Fluvastatin inhibits growth and alters the malignant phenotype of the C6 glioma cell line.

BACKGROUND: Fluvastatin is a member of the family of HMG-CoA reductase inhibitors (statins) extensively used in medical practice. Increasing evidence suggests that fluvastatin may be implicated in suppression of cancer growth and development. The aim of the present study was to investigate the anti-cancer potential of fluvastatin in C6 rat malignant glioma cells.
METHODS: First, the effects of fluvastatin on cell viability (MTT assay), proliferation (BrdU assay), cell morphology, and cytoskeleton were examined. Subsequently, its effect on extracellular signal regulated kinase 1 and 2 (ERK1/2) and c-Jun N-terminal kinase 1 and 2 (JNK 1/2) expression was estimated by Western blot. Finally, the influence of fluvastatin on cell migration and production of MMP-9 and VEGF was determined using a wound-healing assay and ELISA test, respectively.

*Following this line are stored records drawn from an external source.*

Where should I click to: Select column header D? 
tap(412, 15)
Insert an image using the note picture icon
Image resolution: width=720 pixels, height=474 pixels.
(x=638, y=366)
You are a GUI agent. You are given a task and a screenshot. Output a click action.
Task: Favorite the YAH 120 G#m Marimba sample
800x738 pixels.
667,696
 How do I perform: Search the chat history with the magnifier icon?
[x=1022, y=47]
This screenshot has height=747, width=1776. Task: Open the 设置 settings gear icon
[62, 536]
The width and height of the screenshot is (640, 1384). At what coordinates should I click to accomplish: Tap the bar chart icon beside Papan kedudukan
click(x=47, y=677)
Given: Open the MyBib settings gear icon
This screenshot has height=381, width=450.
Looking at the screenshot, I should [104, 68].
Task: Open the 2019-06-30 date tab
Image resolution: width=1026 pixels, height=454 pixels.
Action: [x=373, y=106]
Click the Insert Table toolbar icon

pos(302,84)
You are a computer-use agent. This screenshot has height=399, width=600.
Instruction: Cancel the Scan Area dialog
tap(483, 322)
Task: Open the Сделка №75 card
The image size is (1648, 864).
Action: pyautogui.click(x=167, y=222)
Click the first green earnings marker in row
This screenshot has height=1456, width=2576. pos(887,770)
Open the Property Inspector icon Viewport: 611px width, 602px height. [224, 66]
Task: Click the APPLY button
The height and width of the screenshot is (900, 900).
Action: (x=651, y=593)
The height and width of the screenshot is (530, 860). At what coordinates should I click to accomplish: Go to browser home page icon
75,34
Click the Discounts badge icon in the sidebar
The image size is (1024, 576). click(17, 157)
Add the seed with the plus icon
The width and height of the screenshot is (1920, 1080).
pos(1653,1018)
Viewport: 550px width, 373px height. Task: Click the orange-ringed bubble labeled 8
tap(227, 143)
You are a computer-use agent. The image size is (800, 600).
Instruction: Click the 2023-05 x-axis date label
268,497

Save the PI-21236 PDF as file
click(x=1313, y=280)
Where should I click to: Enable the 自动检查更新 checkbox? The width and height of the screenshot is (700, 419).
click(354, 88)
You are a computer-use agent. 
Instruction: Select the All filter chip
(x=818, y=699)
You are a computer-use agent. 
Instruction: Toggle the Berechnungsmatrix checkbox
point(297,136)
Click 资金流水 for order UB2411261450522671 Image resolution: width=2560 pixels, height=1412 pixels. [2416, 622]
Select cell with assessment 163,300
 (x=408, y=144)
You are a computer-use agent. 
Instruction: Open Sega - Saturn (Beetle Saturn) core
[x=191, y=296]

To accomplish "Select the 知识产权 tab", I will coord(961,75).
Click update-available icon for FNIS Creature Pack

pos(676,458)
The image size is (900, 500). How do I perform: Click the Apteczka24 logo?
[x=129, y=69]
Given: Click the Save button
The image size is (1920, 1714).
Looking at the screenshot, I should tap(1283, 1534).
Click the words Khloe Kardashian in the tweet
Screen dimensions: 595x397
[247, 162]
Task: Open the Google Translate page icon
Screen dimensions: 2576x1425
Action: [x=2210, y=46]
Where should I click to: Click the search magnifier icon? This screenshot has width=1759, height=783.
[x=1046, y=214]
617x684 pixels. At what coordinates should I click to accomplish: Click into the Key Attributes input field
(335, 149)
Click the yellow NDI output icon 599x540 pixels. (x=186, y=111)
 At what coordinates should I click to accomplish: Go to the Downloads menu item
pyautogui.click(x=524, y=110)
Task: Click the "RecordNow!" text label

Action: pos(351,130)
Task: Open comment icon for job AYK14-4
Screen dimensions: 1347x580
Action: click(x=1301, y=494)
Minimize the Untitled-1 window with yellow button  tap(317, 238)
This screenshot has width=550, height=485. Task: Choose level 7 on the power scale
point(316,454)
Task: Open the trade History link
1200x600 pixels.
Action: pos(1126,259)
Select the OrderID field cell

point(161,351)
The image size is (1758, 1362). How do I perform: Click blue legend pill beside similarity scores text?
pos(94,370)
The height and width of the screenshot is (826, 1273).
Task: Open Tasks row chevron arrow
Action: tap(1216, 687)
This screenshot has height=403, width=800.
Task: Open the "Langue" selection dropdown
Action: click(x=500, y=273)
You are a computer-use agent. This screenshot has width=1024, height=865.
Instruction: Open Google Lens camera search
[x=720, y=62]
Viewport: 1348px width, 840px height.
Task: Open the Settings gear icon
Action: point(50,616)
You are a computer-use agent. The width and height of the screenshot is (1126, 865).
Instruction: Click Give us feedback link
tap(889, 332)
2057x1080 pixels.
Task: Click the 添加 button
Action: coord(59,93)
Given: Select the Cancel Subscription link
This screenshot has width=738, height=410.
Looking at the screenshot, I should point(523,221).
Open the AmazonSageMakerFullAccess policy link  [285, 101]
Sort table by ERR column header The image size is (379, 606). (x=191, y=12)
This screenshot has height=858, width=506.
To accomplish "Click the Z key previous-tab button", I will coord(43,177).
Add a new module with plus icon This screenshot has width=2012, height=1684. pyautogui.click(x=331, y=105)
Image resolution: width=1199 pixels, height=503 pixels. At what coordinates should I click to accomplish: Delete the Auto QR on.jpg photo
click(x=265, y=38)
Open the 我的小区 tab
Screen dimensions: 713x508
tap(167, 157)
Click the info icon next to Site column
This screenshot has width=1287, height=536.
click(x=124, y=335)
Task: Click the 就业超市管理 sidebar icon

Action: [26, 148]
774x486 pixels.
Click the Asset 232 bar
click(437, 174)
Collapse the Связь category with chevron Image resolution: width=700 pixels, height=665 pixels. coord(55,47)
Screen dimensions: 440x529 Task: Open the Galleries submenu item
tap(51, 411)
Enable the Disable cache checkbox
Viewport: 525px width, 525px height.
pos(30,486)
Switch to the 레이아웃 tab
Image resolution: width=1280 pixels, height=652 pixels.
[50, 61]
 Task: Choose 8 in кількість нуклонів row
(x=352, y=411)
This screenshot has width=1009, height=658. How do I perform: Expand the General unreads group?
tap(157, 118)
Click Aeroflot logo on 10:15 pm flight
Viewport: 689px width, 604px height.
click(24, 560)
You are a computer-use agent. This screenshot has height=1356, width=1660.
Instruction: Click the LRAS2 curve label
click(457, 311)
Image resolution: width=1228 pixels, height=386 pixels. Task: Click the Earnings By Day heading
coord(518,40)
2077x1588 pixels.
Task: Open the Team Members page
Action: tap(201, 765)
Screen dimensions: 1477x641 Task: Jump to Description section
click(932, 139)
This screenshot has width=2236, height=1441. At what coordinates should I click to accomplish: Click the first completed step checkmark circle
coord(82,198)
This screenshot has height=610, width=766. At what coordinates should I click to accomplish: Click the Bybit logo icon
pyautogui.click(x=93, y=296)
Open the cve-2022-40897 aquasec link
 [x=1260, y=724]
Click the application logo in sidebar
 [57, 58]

RESULTS: The results obtained showed that fluvastatin had a remarkable inhibitory and cytotoxic effect on tumor C6 cells (IC(50) = 8.6 μM, 48 h), but did not inhibit the growth of normal neuronal cells. The concentrations from 1 to 10 μM induced marked morphologic alterations typical for apoptosis including shrinkage of cytoplasm, chromatin condensation, and nucleus breakdown.
CONCLUSION: The inhibitory effects of fluvastatin on cell proliferation seemed to be associated with decreased p-ERK1/2 expression, upregulation of p-JNK1/2, and reduction in the MMP-9 and VEGF concentrations in culture media. The high anticancer (antiproliferative, proapoptotic, antiinvasive) activity of fluvastatin and lack of its toxicity against normal cells indicate a potential use of this statin in the treatment of malignant glioma.